By: | Updated: November 25, 2017 8:55 PM

After Mumbai, the country's next major financial hub will be Kolkata within a few years, West Bengal finance minister Amit Mitra said today.

Mumbai, Kolkata, West Bengal finance minister, Amit Mitra, Financial hub, BengalAfter Mumbai, the country’s next major financial hub will be Kolkata within a few years, West Bengal finance minister Amit Mitra said today. (Image: IE)

After Mumbai, the country’s next major financial hub will be Kolkata within a few years, West Bengal finance minister Amit Mitra said today.
“27 banks are taking land in Bengal to create a financial hub including State Bank of India which is constructing the largest training centre on 11 acres adjacent to the hub,” the minister told reporters here.  “This is an indication, that they see Bengal as a financial hub. Not only that, HSBC back office is in Kolkata today. Obviously we are moving towards competing with Mumbai. Some day because of our core competency of human capital, we will overtake Mumbai,” he said.

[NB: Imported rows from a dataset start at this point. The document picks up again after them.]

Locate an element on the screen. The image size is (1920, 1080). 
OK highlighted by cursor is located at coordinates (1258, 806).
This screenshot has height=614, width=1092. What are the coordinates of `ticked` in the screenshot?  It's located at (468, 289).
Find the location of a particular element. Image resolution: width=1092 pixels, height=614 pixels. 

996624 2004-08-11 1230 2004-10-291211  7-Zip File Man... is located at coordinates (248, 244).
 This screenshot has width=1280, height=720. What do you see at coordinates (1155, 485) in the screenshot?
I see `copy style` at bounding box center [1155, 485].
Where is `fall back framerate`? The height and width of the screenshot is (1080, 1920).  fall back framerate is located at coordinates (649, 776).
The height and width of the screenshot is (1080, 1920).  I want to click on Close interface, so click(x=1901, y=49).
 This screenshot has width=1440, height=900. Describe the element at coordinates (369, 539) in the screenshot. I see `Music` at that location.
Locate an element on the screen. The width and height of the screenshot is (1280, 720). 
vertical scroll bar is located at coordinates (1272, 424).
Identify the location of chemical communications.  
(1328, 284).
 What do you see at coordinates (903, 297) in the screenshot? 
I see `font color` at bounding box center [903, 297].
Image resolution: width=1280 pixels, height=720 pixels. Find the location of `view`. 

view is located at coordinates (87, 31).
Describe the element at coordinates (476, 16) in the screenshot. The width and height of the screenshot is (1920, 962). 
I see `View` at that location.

Mitra claimed that the financial cluster that is coming up in Kolkata for various activities like banking, insurance, mutual funds and is spread over more than 100 acres of land is a “unique” example of how West Bengal is progressing.  The minister, who was in Delhi on West Bengal Day at the International Trade Fair, also claimed than 81 lakh people in the state have been provided jobs since it came to power in 2011.
Mitra said that the industrialists now feel that Bengal is the state to invest.  “As far as ease of doing business is concerned, earlier Bengal was in 15th position among the states. But now we have gone up to third position,” he noted.

Regarding of launching Goods and Service Tax (GST), Mitra said he had always objected to the decision of the Centre to implement it from July 1.  He said that though his government always favours reduction of GST, “but it should have been done based on certain principles”.
“28 per cent GST should have been made for sin goods like tobacco and other extreme luxury items and rest should have been under 18 per cent which could have been further reduced to 12 per cent,” Mitra added.